Work to complete ▸
Only one stretch of the records below should be repeated. It starts with the line containing "The height and" and goes on through the line containing "Where should I", exactly as written.

Listed records ▸
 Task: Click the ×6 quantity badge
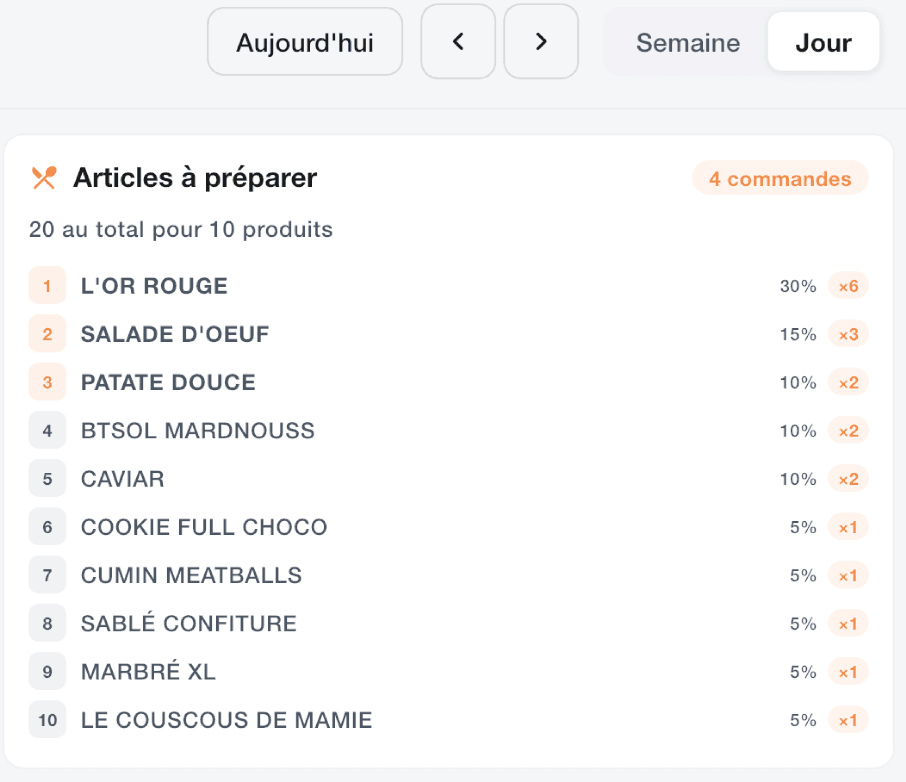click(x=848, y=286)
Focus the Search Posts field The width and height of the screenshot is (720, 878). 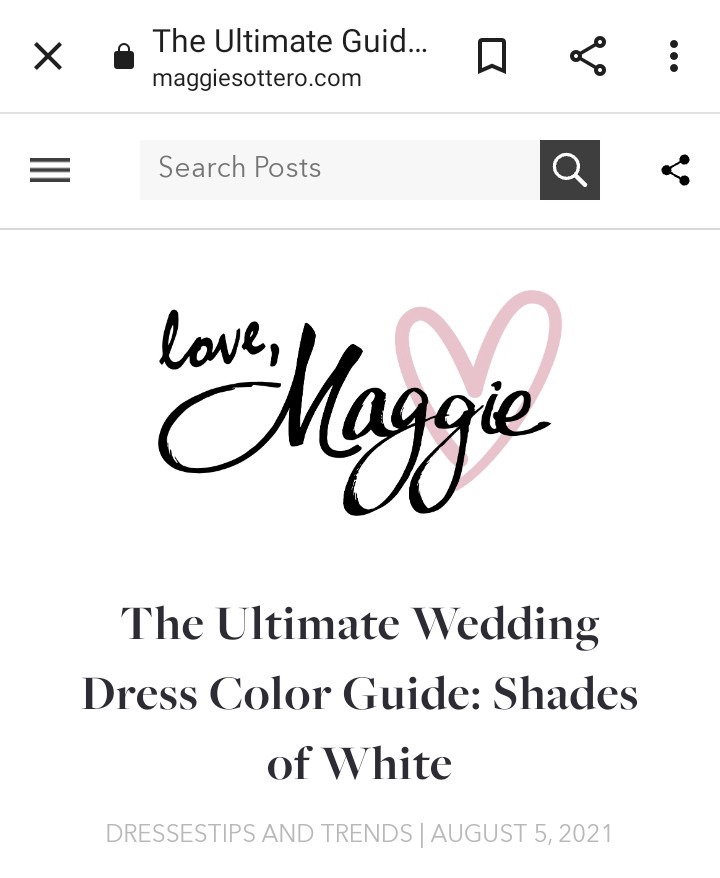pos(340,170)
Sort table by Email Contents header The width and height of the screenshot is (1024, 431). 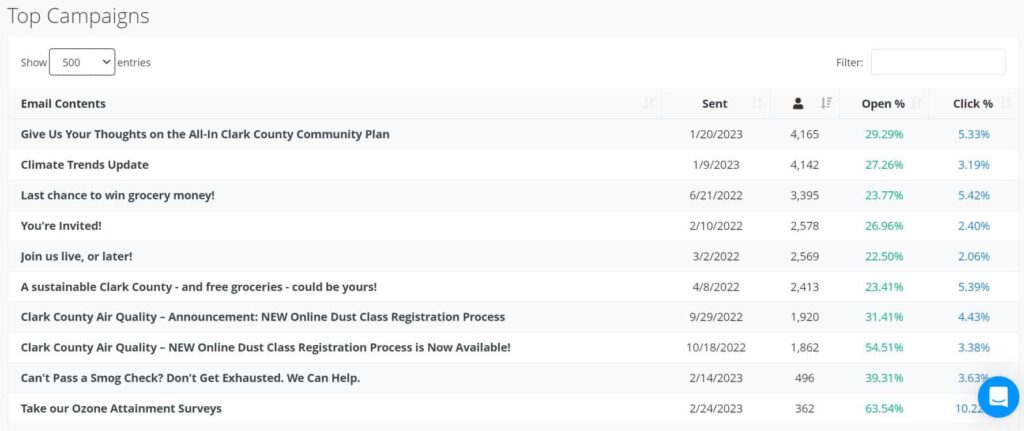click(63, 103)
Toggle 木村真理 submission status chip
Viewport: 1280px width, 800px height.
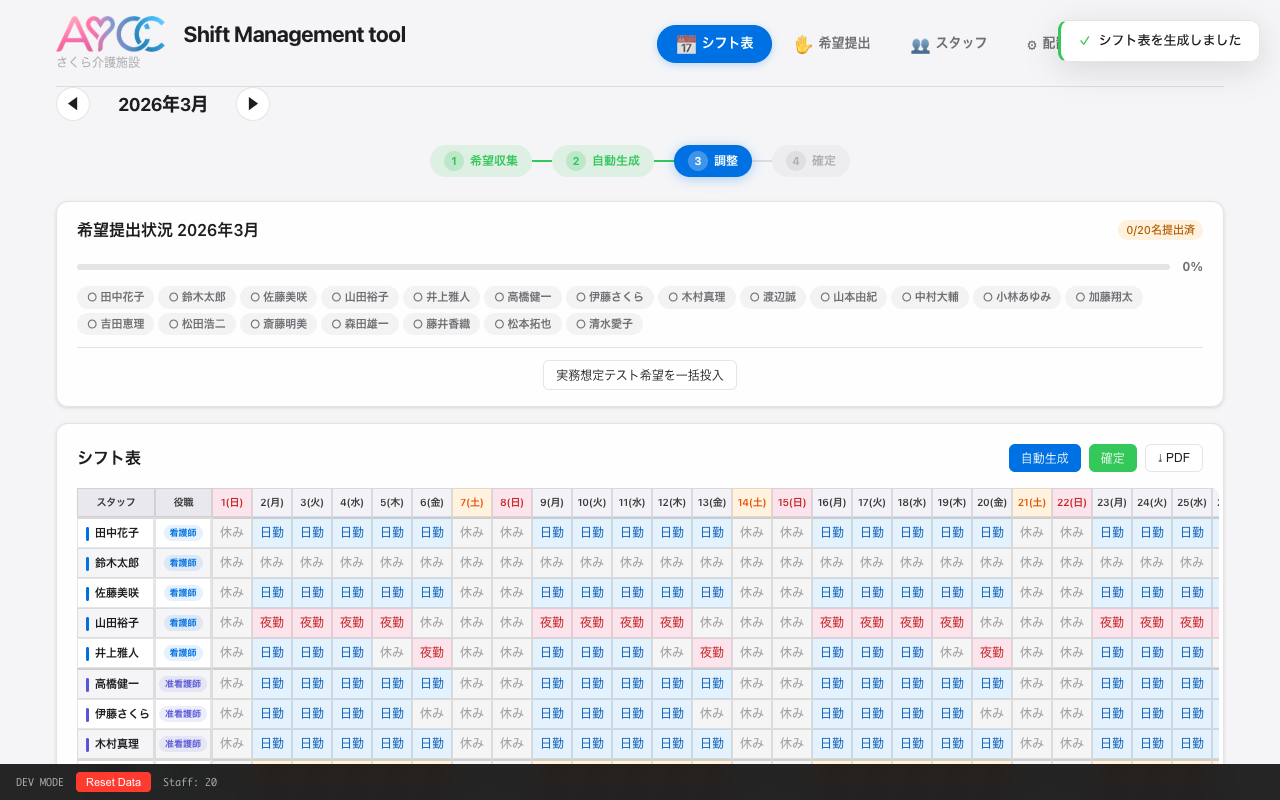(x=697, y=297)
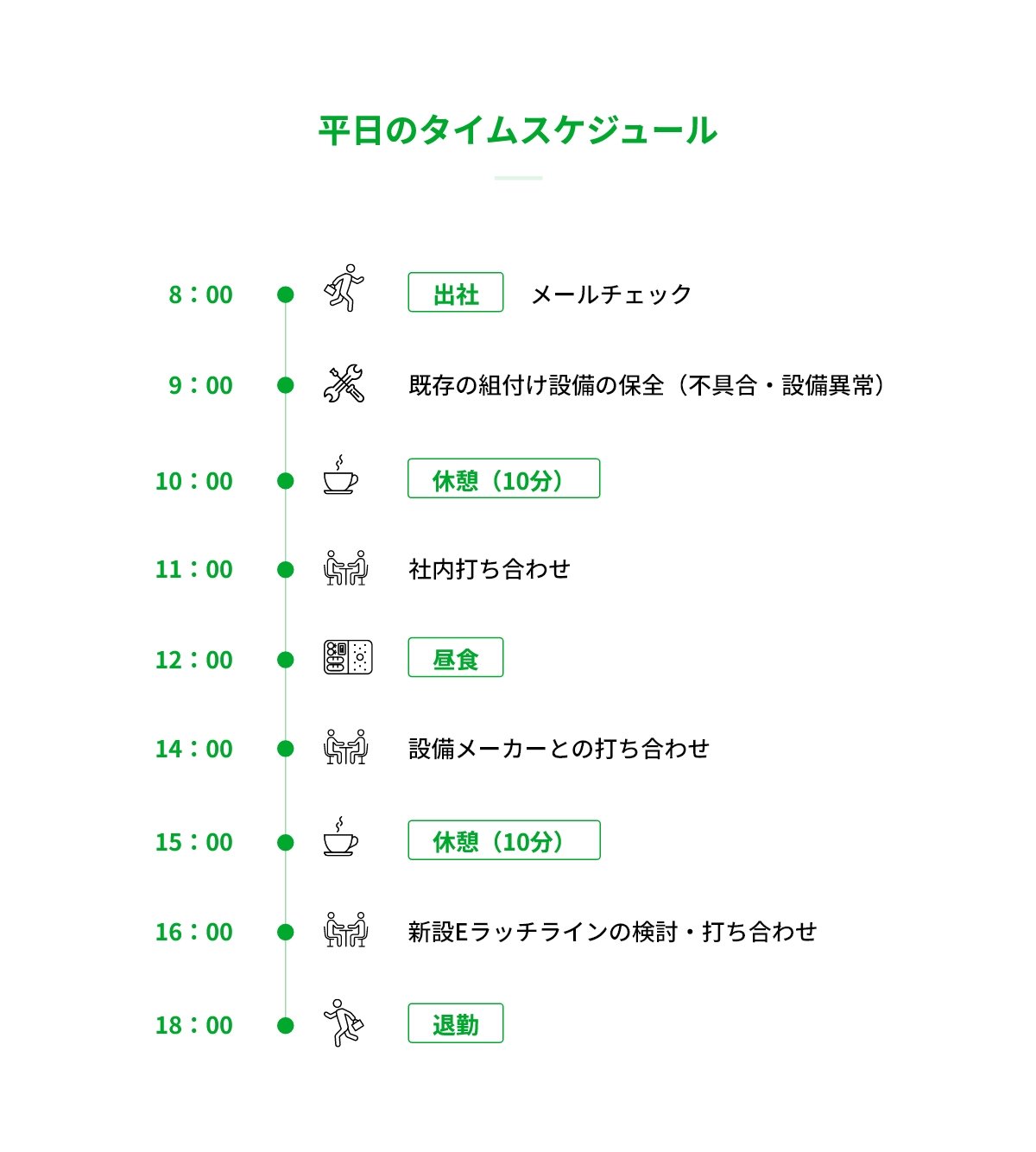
--
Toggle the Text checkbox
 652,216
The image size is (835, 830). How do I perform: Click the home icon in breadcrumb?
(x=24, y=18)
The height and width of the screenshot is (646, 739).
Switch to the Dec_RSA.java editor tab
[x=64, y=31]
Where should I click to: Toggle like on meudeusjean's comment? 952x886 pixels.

Exercise output ▸
The height and width of the screenshot is (646, 739).
Switch to the Dec_RSA.java editor tab
[x=64, y=31]
Where should I click to: Toggle like on meudeusjean's comment? 952x886 pixels.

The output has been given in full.